It appears that U.S. stocks may close out 2015 on a down day, with the Dow Jones Industrial Average (^DJI 0.67%) and the S&P 500 (^GSPC 0.87%) down 0.21% and 0.17%, respectively, at 12:20 p.m. EST. Shares of JPMorgan Chase & Co. are outperforming slightly, up 0.12% on CEO Jamie Dimon's 10-year anniversary of the country's largest bank by total assets.

It's 10 years to the day that Jamie Dimon was promoted from chief operating officer to CEO at JPMorganChase (oddly, there is no press release announcing Jamie Dimnon's promotion to CEO on the bank's website, and none to announce he had added the responsibilities of chairman of the board, a year later).

The anniversary seems like an opportune time to review Dimon's performance over that period, which includes one of the most tumultuous in U.S. banking history.

Source: DonkeyHotey. Republished under CC BY 2.0.

Let's get down to brass tacks with the hard numbers representing the market's assessment: The following chart shows the total return performance of JPMorgan shares (blue line) under Dimon's tenure:

JPM Total Return Price Chart

JPM Total Return Price data by YCharts.

The bank has managed to outperform its large-capitalization peer group by a limited margin (7.8% vs. 7.2% on annualized basis), but it has smashed a tighter peer group -- the S&P 500 Financials sector (XLF is the Financial Select SPDR Fund ETF). Moreover, the gap between its two closest comparables, universal banks Bank of America (10-year total return: -56%) and Citigroup (-88%) is much wider still (although I think it's fair to say that B of A and Citi set a very low bar).

On that basis, then, investors appear to have given Dimon a stellar report card. However, note that under his leadership, JPMorgan lost its crown as the most valuable U.S. bank to Wells Fargo in 2013, and it looks to be in no danger of reclaiming it any time soon (the difference is currently some $35 billion).

In terms of JPMorgan's operating record, the global financial crisis of 2008 to 2009 was Jamie Dimon's finest hour. What he himself labelled the bank's "fortress balance sheet" served it well, enabling it to sail through the crisis without so much as a single losing quarter.

Nearly seven years after the stock market's crisis low, JPMorgan is the only universal bank earning a return in excess of its cost of capital.
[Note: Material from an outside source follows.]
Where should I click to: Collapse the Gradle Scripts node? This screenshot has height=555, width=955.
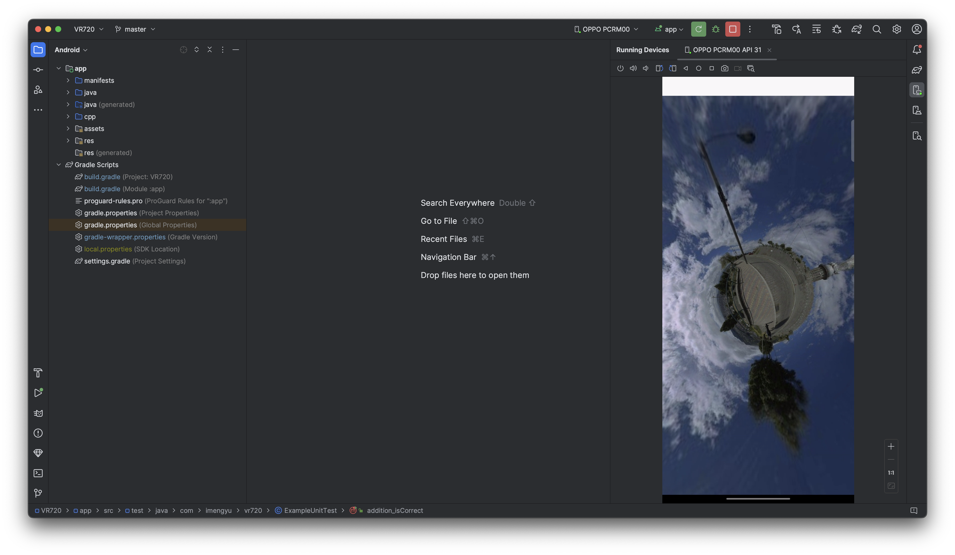click(x=58, y=165)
There have been some hiccups along the way: The $6 billion in losses racked up by the "London whale" -- a U.K.-based trader in the bank's Chief Investment Office -- in 2012 raised genuine concerns about even Dimon's ability to manage an organization of JPMorgan's complexity (his early qualification of the problem as "a tempest in a teapot" came back to haunt him).

Nevertheless, at the beginning of 2014, Dimon received the highest possible praise from the dean of U.S. capitalism, Berkshire Hathaway CEO Warren Buffett, who told The Wall Street Journal:

If I owned J.P. Morgan Chase, he would be running it and he would be making more money than the directors are paying him ... If Jamie decides he wants to make more money, all he has to do is call me and I'd hire him at Berkshire.

This columnist won't disagree with Buffett: Jamie Dimon is arguably the finest bank CEO of his generation. But that only raises a different concern: the fact that the best-managed organization at the top of an oligopolistic industry has only produced a sliver of outperformance over to the broad market. Is this because banks were at the heart of the global financial crisis? Perhaps the next 10 years will yield the answer to that question.